* **Task details**: Restate word for word the line containing "Given: Click the Jump to URL icon" and all remaining lines of the entries below.

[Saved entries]
++++++++++
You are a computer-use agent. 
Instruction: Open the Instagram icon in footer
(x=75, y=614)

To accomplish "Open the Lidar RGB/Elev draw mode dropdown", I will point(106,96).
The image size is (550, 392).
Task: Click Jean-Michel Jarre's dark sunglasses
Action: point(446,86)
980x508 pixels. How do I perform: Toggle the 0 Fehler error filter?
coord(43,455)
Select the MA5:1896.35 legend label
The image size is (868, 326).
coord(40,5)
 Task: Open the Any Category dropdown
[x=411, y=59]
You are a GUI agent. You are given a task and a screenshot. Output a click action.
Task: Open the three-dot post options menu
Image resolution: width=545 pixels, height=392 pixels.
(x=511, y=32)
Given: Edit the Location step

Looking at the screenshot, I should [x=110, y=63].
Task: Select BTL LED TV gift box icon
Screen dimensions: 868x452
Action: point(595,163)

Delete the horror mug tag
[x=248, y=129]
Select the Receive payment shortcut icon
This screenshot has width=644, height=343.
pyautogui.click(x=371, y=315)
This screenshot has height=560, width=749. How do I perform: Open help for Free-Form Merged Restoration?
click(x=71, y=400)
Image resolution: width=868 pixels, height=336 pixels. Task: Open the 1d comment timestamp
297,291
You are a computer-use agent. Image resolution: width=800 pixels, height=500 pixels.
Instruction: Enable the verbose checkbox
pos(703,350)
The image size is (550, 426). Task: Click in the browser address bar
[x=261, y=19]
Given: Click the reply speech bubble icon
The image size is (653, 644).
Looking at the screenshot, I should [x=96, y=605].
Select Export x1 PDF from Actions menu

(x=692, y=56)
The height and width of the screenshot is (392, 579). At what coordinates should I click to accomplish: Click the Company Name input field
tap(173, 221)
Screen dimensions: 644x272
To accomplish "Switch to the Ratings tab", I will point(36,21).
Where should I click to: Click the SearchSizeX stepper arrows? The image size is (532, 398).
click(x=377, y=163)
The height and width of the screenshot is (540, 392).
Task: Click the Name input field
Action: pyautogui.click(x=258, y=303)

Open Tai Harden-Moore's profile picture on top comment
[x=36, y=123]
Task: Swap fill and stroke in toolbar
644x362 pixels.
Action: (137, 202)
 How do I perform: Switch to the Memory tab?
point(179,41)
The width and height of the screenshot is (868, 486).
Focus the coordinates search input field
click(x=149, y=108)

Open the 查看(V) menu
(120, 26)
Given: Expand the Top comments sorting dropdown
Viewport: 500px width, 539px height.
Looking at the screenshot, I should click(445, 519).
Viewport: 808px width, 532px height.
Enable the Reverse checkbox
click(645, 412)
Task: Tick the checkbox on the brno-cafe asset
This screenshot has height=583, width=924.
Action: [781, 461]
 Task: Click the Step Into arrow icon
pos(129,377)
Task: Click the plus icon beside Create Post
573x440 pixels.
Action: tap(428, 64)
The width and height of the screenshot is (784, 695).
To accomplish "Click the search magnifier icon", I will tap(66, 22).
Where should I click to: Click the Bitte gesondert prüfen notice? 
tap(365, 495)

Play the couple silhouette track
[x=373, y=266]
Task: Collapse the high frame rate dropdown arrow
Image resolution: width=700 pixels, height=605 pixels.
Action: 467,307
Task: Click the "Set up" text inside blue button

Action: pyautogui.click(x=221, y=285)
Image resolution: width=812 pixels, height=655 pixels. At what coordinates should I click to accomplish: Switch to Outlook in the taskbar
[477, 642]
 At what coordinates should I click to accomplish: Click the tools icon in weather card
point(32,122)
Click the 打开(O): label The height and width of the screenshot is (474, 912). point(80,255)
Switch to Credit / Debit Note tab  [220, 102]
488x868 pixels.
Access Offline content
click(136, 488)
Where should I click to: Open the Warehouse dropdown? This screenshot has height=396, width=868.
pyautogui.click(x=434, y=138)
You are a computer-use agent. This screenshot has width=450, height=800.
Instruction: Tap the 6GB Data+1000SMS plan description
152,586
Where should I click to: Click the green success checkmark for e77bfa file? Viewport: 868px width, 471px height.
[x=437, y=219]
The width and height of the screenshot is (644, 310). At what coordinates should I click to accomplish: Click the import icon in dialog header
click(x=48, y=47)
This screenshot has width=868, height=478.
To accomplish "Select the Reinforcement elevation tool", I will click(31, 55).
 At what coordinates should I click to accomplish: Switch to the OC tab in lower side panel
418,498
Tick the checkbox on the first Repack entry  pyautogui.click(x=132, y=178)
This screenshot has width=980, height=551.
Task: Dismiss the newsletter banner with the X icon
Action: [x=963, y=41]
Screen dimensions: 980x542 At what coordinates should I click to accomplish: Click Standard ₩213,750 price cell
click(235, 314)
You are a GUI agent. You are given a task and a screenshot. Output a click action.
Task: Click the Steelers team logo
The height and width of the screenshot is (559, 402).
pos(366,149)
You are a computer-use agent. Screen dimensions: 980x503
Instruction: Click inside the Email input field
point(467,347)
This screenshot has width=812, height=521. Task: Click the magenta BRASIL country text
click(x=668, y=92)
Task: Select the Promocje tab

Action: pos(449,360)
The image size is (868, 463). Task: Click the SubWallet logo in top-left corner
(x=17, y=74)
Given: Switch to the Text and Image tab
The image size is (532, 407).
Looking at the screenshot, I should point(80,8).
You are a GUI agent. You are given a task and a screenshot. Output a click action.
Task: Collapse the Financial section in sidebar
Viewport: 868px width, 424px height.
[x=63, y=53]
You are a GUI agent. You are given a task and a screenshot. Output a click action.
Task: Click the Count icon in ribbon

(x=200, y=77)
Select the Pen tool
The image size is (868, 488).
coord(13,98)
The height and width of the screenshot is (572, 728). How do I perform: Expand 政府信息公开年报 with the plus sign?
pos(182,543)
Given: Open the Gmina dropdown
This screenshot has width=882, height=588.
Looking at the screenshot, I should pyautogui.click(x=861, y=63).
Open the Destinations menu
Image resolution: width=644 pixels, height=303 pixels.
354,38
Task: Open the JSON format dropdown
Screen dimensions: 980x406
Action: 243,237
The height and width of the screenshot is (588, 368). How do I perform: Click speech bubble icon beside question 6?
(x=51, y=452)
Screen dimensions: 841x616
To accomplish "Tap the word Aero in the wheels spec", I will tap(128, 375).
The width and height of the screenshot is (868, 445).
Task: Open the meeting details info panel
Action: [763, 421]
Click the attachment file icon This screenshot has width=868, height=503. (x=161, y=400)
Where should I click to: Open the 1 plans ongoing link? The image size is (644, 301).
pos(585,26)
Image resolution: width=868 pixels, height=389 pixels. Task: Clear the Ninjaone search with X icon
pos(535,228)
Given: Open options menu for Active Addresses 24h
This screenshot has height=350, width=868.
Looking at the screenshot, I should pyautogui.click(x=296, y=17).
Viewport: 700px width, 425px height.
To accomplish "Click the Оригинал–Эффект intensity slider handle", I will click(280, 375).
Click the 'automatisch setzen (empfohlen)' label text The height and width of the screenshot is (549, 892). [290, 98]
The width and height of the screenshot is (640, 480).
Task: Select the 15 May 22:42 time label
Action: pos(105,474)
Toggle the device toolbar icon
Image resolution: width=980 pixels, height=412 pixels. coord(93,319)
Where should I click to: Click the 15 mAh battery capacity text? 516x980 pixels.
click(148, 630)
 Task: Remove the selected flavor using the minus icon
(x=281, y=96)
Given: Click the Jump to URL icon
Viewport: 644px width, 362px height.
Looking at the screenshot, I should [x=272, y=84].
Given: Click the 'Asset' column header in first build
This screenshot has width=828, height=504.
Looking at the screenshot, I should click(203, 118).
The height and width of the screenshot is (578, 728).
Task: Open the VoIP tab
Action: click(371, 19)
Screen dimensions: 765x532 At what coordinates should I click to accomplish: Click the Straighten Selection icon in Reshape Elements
++++++++++
* **Exercise solution**:
Given: Click the Jump to URL icon
Viewport: 644px width, 362px height.
Looking at the screenshot, I should [x=272, y=84].
Given: Click the 'Asset' column header in first build
This screenshot has width=828, height=504.
Looking at the screenshot, I should click(203, 118).
The height and width of the screenshot is (578, 728).
Task: Open the VoIP tab
Action: click(371, 19)
Screen dimensions: 765x532 At what coordinates should I click to accomplish: Click the Straighten Selection icon in Reshape Elements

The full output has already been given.